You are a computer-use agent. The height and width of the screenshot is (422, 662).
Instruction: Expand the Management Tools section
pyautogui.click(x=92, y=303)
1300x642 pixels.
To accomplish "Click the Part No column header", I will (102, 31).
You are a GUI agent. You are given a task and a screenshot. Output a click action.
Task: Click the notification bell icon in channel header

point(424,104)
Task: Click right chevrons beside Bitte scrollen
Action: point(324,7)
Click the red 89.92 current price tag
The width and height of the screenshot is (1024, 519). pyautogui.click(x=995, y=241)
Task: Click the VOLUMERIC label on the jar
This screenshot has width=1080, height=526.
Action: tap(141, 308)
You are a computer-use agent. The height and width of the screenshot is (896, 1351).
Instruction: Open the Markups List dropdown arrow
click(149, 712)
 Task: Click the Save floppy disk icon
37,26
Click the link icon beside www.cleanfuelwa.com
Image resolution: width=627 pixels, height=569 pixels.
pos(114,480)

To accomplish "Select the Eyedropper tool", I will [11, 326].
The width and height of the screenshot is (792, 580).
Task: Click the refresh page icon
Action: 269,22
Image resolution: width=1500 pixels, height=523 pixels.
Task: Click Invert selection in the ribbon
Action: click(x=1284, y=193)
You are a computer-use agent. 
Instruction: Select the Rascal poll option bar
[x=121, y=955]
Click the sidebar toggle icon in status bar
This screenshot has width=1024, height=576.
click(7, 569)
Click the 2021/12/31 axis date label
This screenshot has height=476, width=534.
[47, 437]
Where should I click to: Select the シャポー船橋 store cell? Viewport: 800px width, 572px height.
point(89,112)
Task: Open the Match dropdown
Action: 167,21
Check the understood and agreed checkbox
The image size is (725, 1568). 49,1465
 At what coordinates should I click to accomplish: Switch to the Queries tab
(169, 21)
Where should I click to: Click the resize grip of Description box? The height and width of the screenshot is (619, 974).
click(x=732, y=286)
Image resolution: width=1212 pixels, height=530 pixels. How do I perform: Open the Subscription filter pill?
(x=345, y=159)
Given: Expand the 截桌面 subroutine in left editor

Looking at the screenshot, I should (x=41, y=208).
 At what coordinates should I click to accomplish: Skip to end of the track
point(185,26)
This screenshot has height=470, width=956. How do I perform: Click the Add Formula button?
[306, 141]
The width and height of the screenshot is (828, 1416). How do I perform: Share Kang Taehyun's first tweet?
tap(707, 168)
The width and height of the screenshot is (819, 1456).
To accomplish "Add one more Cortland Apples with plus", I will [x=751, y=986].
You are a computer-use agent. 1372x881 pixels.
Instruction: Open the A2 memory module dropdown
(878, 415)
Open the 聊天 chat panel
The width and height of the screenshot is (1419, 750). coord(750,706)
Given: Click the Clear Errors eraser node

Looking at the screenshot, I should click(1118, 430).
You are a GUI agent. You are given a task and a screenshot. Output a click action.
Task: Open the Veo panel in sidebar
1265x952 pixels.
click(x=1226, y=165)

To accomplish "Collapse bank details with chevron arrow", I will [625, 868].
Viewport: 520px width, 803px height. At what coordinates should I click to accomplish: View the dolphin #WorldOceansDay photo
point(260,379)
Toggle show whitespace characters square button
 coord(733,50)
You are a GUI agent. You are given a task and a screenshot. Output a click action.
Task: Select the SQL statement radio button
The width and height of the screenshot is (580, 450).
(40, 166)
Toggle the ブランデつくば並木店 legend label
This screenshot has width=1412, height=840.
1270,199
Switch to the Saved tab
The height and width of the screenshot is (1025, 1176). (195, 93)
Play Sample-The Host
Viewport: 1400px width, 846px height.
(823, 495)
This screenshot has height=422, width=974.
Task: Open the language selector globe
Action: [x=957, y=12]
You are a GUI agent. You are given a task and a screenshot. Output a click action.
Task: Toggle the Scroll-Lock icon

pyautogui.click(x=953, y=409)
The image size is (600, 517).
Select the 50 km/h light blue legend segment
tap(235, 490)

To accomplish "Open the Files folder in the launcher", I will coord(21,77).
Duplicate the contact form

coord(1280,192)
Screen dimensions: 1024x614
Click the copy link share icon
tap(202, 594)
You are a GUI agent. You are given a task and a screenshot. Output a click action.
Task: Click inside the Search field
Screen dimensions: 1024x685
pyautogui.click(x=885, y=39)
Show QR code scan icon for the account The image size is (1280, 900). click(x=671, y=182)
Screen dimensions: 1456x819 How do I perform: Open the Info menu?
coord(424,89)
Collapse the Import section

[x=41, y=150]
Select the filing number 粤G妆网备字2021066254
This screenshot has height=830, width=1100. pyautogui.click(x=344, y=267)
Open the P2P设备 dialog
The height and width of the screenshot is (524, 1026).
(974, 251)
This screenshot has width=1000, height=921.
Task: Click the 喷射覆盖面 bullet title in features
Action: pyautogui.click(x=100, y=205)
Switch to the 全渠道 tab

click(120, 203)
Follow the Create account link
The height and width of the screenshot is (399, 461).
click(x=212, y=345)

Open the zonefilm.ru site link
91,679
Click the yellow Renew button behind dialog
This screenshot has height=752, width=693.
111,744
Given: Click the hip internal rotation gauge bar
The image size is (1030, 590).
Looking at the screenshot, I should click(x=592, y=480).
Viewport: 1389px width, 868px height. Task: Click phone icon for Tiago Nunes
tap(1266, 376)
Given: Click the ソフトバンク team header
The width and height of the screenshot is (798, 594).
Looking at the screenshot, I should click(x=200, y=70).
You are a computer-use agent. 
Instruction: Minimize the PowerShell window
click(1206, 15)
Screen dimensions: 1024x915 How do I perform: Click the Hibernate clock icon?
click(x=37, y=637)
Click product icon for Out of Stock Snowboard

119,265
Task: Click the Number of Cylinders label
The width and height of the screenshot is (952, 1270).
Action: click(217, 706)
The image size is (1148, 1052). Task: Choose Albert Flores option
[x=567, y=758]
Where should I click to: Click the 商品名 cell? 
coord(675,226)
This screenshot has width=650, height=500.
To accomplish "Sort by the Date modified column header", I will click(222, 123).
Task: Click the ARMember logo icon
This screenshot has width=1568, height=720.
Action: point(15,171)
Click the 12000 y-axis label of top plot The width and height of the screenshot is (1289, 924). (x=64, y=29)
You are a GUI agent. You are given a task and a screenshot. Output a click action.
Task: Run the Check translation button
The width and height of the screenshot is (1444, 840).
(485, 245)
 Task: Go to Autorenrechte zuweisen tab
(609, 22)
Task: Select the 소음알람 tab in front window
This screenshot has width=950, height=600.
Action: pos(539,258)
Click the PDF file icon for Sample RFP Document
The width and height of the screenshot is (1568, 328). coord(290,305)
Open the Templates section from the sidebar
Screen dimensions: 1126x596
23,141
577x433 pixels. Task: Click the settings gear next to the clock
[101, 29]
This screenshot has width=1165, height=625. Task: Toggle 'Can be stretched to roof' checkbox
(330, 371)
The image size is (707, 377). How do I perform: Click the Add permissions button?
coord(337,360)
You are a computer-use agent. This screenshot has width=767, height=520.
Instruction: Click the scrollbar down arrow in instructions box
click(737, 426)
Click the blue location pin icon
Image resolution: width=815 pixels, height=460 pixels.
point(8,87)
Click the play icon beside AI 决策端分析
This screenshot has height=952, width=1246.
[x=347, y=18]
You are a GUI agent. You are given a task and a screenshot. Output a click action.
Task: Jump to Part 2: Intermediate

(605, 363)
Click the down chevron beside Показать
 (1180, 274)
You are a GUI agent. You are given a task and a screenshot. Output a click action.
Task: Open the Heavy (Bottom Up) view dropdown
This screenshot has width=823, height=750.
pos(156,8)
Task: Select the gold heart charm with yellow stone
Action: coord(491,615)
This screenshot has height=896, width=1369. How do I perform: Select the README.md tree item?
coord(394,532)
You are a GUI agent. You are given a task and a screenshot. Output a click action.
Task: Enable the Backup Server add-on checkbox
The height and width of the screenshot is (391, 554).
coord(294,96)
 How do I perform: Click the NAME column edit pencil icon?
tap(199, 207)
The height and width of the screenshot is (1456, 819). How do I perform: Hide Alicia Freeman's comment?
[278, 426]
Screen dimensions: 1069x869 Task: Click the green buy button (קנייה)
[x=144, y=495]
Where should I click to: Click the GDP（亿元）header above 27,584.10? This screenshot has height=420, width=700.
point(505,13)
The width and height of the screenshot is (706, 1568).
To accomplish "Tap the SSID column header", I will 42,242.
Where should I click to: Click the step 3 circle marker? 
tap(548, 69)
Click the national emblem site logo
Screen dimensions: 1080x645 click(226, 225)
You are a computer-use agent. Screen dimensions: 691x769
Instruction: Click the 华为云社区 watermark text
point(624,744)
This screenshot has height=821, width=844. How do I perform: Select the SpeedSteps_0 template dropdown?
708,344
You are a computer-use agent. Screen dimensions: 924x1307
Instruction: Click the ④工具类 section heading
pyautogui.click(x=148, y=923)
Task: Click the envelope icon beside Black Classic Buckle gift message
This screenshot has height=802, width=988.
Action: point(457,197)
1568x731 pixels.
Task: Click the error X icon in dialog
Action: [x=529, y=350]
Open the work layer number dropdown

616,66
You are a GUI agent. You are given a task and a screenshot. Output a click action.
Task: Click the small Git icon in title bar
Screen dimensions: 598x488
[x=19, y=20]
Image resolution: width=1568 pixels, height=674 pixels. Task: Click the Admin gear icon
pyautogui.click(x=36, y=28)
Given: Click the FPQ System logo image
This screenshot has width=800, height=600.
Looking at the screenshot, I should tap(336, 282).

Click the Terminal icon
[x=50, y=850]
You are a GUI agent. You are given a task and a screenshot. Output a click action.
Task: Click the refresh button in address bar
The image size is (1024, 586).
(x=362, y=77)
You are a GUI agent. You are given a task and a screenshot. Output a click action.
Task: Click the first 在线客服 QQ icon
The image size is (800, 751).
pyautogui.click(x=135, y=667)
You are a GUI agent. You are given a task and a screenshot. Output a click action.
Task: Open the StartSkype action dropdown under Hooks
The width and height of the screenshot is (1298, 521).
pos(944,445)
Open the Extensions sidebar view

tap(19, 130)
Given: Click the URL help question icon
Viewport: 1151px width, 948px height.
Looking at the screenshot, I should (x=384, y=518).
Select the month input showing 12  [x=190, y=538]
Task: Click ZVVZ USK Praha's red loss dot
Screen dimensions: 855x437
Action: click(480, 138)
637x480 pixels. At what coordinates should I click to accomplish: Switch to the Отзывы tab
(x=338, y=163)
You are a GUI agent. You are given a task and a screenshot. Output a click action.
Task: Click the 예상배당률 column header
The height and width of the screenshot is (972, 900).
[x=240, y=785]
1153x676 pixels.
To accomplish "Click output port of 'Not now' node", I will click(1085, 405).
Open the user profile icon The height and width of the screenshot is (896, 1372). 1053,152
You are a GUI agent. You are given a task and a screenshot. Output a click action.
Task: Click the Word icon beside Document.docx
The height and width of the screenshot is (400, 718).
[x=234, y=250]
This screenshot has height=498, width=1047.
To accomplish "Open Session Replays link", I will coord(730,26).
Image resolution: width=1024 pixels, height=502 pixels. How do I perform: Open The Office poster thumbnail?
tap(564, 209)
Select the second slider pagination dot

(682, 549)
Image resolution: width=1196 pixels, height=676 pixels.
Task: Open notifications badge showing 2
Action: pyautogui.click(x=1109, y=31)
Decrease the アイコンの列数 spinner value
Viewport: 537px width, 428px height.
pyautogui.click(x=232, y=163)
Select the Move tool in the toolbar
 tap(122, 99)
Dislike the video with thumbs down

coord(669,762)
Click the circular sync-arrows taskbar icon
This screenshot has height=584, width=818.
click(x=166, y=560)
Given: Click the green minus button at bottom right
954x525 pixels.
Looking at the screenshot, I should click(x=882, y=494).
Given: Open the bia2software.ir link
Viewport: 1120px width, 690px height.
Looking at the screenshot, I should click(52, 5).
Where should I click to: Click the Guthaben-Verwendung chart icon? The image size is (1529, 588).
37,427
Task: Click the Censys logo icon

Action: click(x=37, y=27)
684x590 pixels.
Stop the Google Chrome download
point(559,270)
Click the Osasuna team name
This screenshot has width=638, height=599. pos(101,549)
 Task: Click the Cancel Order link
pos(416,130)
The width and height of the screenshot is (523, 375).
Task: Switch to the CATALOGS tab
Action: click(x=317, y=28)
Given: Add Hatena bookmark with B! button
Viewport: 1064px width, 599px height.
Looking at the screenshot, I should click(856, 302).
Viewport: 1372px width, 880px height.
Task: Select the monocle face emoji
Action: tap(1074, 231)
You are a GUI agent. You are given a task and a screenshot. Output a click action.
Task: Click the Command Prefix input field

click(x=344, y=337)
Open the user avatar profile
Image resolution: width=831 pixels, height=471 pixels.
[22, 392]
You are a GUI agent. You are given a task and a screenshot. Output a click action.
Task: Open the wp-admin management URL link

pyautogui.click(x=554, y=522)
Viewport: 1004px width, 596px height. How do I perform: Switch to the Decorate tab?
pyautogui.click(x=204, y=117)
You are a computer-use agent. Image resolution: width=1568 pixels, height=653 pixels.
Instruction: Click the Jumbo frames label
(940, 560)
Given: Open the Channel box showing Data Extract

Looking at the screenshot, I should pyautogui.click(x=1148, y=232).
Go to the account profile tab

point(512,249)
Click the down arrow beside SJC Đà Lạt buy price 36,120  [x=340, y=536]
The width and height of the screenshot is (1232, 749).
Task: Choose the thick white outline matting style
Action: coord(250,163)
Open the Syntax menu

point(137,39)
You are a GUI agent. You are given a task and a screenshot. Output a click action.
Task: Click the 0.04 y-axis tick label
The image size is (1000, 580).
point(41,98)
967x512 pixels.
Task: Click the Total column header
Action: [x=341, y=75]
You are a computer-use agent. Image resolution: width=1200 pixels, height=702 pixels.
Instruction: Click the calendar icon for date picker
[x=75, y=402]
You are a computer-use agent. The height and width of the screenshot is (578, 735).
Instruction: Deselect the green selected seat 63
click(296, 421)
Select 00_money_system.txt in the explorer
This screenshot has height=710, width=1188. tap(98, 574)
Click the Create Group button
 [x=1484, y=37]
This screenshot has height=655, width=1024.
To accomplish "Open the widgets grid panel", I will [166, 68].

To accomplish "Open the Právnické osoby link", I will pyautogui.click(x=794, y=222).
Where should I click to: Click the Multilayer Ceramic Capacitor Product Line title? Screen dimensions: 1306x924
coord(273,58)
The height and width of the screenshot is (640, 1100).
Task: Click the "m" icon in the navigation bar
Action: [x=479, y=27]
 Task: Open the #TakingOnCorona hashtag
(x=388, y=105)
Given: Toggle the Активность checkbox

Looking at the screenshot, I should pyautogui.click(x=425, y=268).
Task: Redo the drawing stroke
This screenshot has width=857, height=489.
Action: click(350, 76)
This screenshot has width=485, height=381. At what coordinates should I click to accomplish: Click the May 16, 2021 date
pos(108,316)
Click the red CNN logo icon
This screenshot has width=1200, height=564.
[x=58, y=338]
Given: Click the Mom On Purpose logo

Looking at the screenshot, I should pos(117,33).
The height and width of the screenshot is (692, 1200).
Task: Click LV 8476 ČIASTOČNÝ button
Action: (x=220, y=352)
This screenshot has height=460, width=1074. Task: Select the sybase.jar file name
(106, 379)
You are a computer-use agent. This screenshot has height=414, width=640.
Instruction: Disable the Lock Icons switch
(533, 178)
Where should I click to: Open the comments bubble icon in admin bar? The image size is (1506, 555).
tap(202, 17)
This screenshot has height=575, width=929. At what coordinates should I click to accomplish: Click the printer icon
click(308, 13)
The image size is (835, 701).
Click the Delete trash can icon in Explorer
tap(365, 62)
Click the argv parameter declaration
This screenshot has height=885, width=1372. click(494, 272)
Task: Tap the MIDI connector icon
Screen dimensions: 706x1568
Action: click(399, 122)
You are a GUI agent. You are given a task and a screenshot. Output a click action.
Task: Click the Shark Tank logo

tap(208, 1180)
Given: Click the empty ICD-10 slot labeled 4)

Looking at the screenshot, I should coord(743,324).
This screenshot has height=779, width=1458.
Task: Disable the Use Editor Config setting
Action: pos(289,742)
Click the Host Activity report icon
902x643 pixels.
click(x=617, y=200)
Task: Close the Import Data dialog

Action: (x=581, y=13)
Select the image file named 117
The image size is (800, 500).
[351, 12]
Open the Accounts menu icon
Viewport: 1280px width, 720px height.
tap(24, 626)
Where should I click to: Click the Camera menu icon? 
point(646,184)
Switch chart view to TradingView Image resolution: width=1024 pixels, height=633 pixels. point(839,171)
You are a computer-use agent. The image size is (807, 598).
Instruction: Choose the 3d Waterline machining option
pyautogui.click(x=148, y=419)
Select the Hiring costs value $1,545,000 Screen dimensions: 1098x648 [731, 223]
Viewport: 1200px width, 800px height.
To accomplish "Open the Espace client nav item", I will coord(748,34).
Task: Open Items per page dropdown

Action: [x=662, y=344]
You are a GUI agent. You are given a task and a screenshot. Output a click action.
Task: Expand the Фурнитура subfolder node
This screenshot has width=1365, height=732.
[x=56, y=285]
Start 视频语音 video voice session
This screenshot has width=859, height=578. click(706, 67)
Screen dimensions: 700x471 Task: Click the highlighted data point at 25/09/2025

**********

- WORK ITEM
Search the entries for the word "user", then gather every line that has it.

- ANSWER TO THIS EXERCISE
Open the user profile icon The height and width of the screenshot is (896, 1372). 1053,152
Open the user avatar profile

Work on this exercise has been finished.